Mental health memoirs, cultural critiques and fictional feminist dramas – here are nine podcasts we’re loving right now
- TextThomas Curry
While aural storytelling is a tradition as old as time, podcasting has breathed new life into the spoken word. Here we shortlist our favourites for spring, from memoirs about mental health, to documentary anthologies, cultural critiques to fictional feminist dramas about art and attraction.
1. No Feeling Is Final
This memoir on mental health is bracingly honest and beautifully sound-designed. With intimacy, candour and care, it examines the realities of depression and what it can be like to live with suicidal thoughts. Beginning with a catalogue of host Honor Eastly’s teenage experiences with anxiety and depression, No Feeling Is Final expands outwards to expose the failings of Australia’s healthcare system, before zooming in once again to explore why ‘just asking for help’ isn’t quite as simple as it seems. If you’re a fan of The Heart and their No mini-series, this too will make you think deeply and differently about an important topic.
2. Bodies
An intimate, feminist exploration into the forces of history, society and identity that shape women’s health, each episode of Bodies looks to answer the question, “What’s wrong with me?” As the medical mysteries unfold, new questions begin to emerge – why have a litany of male doctors told their female patient that some level of pain during penetrative sex is normal? Why is it more common for black women to experience severe pain during their menstrual cycle? What prejudices are preventing a stripper from being diagnosed with ADD? Bodies answers all these and more with clarity and compassion.
3. The Stoop
Through smart and incisive stories told from across the black diaspora, The Stoop explores personal histories and shared experiences that aren’t often acknowledged in the mainstream. Whether it’s an introduction to Gullah Geechee, a language with mixed African roots spoken by a few hundred thousand East Coast Americans, to the silent, ‘I see you’ acknowledgement of the nod, hosts Leila Day and Hana Baba probe what it means to be black and how we talk about blackness.
4. Articles of Interest
If what we wear and how we wear it communicates subtle, small truths about who we are, then Articles Of Interest interrogates what it is our clothing is trying to say.
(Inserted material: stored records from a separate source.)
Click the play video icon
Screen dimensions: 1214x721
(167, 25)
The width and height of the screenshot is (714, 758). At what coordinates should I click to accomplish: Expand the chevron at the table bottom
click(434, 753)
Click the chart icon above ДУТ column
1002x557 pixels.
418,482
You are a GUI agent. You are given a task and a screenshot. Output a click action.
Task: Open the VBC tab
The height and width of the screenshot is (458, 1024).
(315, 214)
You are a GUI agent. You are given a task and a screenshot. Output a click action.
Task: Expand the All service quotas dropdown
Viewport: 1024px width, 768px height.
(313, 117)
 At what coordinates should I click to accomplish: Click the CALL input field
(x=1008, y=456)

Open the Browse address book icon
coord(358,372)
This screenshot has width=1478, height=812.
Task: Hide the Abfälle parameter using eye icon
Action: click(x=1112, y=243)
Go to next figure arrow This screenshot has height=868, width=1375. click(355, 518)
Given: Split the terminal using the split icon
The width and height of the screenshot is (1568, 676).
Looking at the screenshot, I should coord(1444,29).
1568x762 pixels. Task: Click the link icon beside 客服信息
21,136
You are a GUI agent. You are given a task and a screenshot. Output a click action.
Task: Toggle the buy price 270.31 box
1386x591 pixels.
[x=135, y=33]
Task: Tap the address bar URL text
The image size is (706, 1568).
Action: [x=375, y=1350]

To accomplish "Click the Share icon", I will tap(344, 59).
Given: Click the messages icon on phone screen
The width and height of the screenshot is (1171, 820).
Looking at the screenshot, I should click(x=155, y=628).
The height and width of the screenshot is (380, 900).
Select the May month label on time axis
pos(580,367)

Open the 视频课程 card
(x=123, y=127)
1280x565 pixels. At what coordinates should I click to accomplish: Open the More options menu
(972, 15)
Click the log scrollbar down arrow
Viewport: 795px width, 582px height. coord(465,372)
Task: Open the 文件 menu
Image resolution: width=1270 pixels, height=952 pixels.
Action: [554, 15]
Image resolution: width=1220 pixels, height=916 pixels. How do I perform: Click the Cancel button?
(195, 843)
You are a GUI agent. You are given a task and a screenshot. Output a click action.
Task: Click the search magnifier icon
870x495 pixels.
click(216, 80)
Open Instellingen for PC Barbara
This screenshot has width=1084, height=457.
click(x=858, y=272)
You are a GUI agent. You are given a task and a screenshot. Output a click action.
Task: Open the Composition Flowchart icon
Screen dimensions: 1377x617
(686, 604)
A spin-off from beloved design podcast 99% Invisible, host Avery Trufelman weaves together strands which explore identity, capitalism, gender politics and punk among others to trace the stories of the clothes we take for granted.
5. Short Cuts
Hosted by Josie Long, Short Cuts brings together a mix of personal storytelling, true stories, radio adventures and found sound. It’s a clever, touching and at times, funny, collection of audio vignettes that are loosely grouped by themes like ‘longing’, ‘beginnings’ and ‘the other side’. Each episode is an anthology of stories that remind us that there’s greatness in the small events that make up our shared human experience.
6. The Shadows
Building on the success of her Peabody-nominated and Prix Italia-winning The Heart, Kaitlin Prest has produced an exceptional fictional story that straddles documentary, memoir and abstract confessional in her tale of a young artist struggling to make great work and find great love. Probing the anatomy of a relationship – a crush, a choice, a resentment and an ending – The Shadows considers what happens when one is faced with an impossible choice and a decision that can’t be unmade.
7. Still Processing
Co-hosted by Wesley Morris and Jenna Wortham of The New York Times, Still Processing bravely probes the pleasures and pathologies of America in 2019. Looked at through a cultural lens, the show digs through art, movies, music, TV and internet trolls to ask ‘Can we cancel Michael Jackson?’ ‘Why can’t we look away from Jussie Smollett?’ and ‘How does Green Book’s Oscar win give proof, if proof were needed, that history continues to repeat itself?’
8. UnErased
If you were moved by Desiree Akhavan’s exceptional The Miseducation Of Cameron Post or Joel Edgerton’s Boy Erased, be sure to download UnErased. Co-created by Boy Erased’s David Joseph Craig, and produced by the two-time Peabody Award-winning team behind Radiolab (check out Debatable and Birth Story for more excellent queer storytelling from the show), UnErased tells some of the stories of the more than 700,000 people in America who have been subjected to conversion therapy.
9. Pitch
Pitch tells intimate stories that get to the heart of why we listen to music, how we experience it, and what we’re actually hearing when we hit play. The show brings together an elegant mix of micro-documentaries that look at how ISIS use music to recruit, how a soca song from a beloved Calypso singer in her seventies brought about Carnival’s #MeToo moment and what happens when politicians co-opt tracks that challenge their policies.